-- Records supplied follows --
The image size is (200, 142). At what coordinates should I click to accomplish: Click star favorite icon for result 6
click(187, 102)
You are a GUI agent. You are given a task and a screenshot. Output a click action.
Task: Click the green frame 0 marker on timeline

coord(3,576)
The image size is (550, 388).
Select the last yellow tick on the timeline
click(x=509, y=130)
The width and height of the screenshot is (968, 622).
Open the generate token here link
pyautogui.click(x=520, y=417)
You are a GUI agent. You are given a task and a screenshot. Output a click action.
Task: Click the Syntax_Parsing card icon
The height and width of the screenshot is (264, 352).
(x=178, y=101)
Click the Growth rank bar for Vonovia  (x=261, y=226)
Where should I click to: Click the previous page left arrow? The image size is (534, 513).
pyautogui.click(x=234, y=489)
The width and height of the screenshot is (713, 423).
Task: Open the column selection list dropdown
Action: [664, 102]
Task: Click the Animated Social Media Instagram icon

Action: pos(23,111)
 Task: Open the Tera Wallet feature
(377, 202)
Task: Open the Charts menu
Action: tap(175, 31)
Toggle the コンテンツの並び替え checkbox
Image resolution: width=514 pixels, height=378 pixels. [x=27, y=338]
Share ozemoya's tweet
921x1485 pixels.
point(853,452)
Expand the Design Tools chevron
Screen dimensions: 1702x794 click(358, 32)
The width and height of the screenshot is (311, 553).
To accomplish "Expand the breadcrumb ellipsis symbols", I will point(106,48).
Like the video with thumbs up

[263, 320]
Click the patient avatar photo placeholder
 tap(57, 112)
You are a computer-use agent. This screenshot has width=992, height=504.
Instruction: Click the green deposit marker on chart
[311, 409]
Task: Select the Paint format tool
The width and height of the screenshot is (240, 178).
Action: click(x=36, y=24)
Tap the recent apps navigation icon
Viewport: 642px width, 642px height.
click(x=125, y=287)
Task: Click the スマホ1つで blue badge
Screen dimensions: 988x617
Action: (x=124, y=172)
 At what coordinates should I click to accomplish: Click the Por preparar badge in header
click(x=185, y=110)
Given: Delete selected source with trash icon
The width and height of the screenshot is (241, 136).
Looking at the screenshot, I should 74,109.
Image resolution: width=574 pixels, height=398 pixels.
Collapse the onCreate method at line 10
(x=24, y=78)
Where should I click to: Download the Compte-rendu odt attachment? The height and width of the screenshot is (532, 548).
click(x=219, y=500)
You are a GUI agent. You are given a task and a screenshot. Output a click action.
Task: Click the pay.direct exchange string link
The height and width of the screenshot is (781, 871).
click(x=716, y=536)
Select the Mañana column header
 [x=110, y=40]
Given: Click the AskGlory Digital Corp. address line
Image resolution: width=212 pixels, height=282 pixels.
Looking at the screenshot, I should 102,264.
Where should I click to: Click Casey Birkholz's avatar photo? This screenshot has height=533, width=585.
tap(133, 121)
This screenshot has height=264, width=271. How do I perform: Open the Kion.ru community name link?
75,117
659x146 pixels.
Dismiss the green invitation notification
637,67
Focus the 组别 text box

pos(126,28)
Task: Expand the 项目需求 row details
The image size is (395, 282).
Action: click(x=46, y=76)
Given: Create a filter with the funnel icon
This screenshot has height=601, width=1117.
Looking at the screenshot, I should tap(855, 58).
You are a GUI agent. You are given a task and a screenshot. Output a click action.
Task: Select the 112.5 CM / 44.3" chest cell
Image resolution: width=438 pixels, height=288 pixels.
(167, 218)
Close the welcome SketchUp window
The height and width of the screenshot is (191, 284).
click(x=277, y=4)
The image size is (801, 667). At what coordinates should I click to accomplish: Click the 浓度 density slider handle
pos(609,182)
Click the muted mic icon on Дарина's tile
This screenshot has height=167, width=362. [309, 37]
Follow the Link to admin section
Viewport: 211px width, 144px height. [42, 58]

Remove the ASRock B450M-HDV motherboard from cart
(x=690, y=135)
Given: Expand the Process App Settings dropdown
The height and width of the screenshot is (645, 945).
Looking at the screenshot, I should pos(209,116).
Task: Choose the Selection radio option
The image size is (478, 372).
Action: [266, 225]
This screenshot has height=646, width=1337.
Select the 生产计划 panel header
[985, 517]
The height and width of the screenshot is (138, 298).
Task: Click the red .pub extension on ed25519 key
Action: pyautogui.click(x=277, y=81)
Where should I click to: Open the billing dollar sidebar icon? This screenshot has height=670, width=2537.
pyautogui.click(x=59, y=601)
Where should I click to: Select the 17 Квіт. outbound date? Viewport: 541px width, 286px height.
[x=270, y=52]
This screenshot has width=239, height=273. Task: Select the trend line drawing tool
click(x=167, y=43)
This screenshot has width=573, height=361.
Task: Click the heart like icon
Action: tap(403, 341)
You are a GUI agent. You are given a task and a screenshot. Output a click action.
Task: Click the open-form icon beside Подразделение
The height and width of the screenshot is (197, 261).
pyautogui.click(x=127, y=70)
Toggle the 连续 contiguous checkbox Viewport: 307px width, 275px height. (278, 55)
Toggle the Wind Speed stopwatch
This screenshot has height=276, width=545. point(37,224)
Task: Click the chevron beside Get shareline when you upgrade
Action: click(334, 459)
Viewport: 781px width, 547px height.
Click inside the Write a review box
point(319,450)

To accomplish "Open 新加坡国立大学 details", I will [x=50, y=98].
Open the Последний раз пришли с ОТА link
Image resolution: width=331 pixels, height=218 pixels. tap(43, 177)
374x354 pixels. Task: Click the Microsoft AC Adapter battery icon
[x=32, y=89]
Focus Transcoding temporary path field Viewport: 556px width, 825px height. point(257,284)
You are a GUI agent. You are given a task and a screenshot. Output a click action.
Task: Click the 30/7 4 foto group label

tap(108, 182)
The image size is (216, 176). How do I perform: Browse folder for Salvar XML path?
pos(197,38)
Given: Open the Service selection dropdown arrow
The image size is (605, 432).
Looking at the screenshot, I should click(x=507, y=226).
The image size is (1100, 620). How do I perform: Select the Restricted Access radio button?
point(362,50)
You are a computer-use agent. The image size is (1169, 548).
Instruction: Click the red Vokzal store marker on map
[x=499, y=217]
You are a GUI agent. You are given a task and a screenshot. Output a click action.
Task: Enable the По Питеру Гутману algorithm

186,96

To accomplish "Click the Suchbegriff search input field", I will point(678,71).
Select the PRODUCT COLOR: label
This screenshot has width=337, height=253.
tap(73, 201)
-- Records supplied concluded --
» Activity: Reproduce all of the entries verbatim.

» Solution to this problem:
The image size is (200, 142). At what coordinates should I click to accomplish: Click star favorite icon for result 6
click(187, 102)
You are a GUI agent. You are given a task and a screenshot. Output a click action.
Task: Click the green frame 0 marker on timeline

coord(3,576)
The image size is (550, 388).
Select the last yellow tick on the timeline
click(x=509, y=130)
The width and height of the screenshot is (968, 622).
Open the generate token here link
pyautogui.click(x=520, y=417)
You are a GUI agent. You are given a task and a screenshot. Output a click action.
Task: Click the Syntax_Parsing card icon
The height and width of the screenshot is (264, 352).
(x=178, y=101)
Click the Growth rank bar for Vonovia  (x=261, y=226)
Where should I click to: Click the previous page left arrow? The image size is (534, 513).
pyautogui.click(x=234, y=489)
The width and height of the screenshot is (713, 423).
Task: Open the column selection list dropdown
Action: [664, 102]
Task: Click the Animated Social Media Instagram icon

Action: pos(23,111)
 Task: Open the Tera Wallet feature
(377, 202)
Task: Open the Charts menu
Action: tap(175, 31)
Toggle the コンテンツの並び替え checkbox
Image resolution: width=514 pixels, height=378 pixels. [x=27, y=338]
Share ozemoya's tweet
921x1485 pixels.
point(853,452)
Expand the Design Tools chevron
Screen dimensions: 1702x794 click(358, 32)
The width and height of the screenshot is (311, 553).
To accomplish "Expand the breadcrumb ellipsis symbols", I will point(106,48).
Like the video with thumbs up

[263, 320]
Click the patient avatar photo placeholder
 tap(57, 112)
You are a computer-use agent. This screenshot has width=992, height=504.
Instruction: Click the green deposit marker on chart
[311, 409]
Task: Select the Paint format tool
The width and height of the screenshot is (240, 178).
Action: click(x=36, y=24)
Tap the recent apps navigation icon
Viewport: 642px width, 642px height.
click(x=125, y=287)
Task: Click the スマホ1つで blue badge
Screen dimensions: 988x617
Action: (x=124, y=172)
 At what coordinates should I click to accomplish: Click the Por preparar badge in header
click(x=185, y=110)
Given: Delete selected source with trash icon
The width and height of the screenshot is (241, 136).
Looking at the screenshot, I should 74,109.
Image resolution: width=574 pixels, height=398 pixels.
Collapse the onCreate method at line 10
(x=24, y=78)
Where should I click to: Download the Compte-rendu odt attachment? The height and width of the screenshot is (532, 548).
click(x=219, y=500)
You are a GUI agent. You are given a task and a screenshot. Output a click action.
Task: Click the pay.direct exchange string link
The height and width of the screenshot is (781, 871).
click(x=716, y=536)
Select the Mañana column header
 [x=110, y=40]
Given: Click the AskGlory Digital Corp. address line
Image resolution: width=212 pixels, height=282 pixels.
Looking at the screenshot, I should 102,264.
Where should I click to: Click Casey Birkholz's avatar photo? This screenshot has height=533, width=585.
tap(133, 121)
This screenshot has height=264, width=271. How do I perform: Open the Kion.ru community name link?
75,117
659x146 pixels.
Dismiss the green invitation notification
637,67
Focus the 组别 text box

pos(126,28)
Task: Expand the 项目需求 row details
The image size is (395, 282).
Action: click(x=46, y=76)
Given: Create a filter with the funnel icon
This screenshot has height=601, width=1117.
Looking at the screenshot, I should tap(855, 58).
You are a GUI agent. You are given a task and a screenshot. Output a click action.
Task: Select the 112.5 CM / 44.3" chest cell
Image resolution: width=438 pixels, height=288 pixels.
(167, 218)
Close the welcome SketchUp window
The height and width of the screenshot is (191, 284).
click(x=277, y=4)
The image size is (801, 667). At what coordinates should I click to accomplish: Click the 浓度 density slider handle
pos(609,182)
Click the muted mic icon on Дарина's tile
This screenshot has height=167, width=362. [309, 37]
Follow the Link to admin section
Viewport: 211px width, 144px height. [42, 58]

Remove the ASRock B450M-HDV motherboard from cart
(x=690, y=135)
Given: Expand the Process App Settings dropdown
The height and width of the screenshot is (645, 945).
Looking at the screenshot, I should pos(209,116).
Task: Choose the Selection radio option
The image size is (478, 372).
Action: [266, 225]
This screenshot has height=646, width=1337.
Select the 生产计划 panel header
[985, 517]
The height and width of the screenshot is (138, 298).
Task: Click the red .pub extension on ed25519 key
Action: pyautogui.click(x=277, y=81)
Where should I click to: Open the billing dollar sidebar icon? This screenshot has height=670, width=2537.
pyautogui.click(x=59, y=601)
Where should I click to: Select the 17 Квіт. outbound date? Viewport: 541px width, 286px height.
[x=270, y=52]
This screenshot has width=239, height=273. Task: Select the trend line drawing tool
click(x=167, y=43)
This screenshot has width=573, height=361.
Task: Click the heart like icon
Action: tap(403, 341)
You are a GUI agent. You are given a task and a screenshot. Output a click action.
Task: Click the open-form icon beside Подразделение
The height and width of the screenshot is (197, 261).
pyautogui.click(x=127, y=70)
Toggle the 连续 contiguous checkbox Viewport: 307px width, 275px height. (278, 55)
Toggle the Wind Speed stopwatch
This screenshot has height=276, width=545. point(37,224)
Task: Click the chevron beside Get shareline when you upgrade
Action: click(334, 459)
Viewport: 781px width, 547px height.
Click inside the Write a review box
point(319,450)

To accomplish "Open 新加坡国立大学 details", I will [x=50, y=98].
Open the Последний раз пришли с ОТА link
Image resolution: width=331 pixels, height=218 pixels. tap(43, 177)
374x354 pixels. Task: Click the Microsoft AC Adapter battery icon
[x=32, y=89]
Focus Transcoding temporary path field Viewport: 556px width, 825px height. point(257,284)
You are a GUI agent. You are given a task and a screenshot. Output a click action.
Task: Click the 30/7 4 foto group label

tap(108, 182)
The image size is (216, 176). How do I perform: Browse folder for Salvar XML path?
pos(197,38)
Given: Open the Service selection dropdown arrow
The image size is (605, 432).
Looking at the screenshot, I should click(x=507, y=226).
The image size is (1100, 620). How do I perform: Select the Restricted Access radio button?
point(362,50)
You are a computer-use agent. The image size is (1169, 548).
Instruction: Click the red Vokzal store marker on map
[x=499, y=217]
You are a GUI agent. You are given a task and a screenshot. Output a click action.
Task: Enable the По Питеру Гутману algorithm

186,96

To accomplish "Click the Suchbegriff search input field", I will point(678,71).
Select the PRODUCT COLOR: label
This screenshot has width=337, height=253.
tap(73, 201)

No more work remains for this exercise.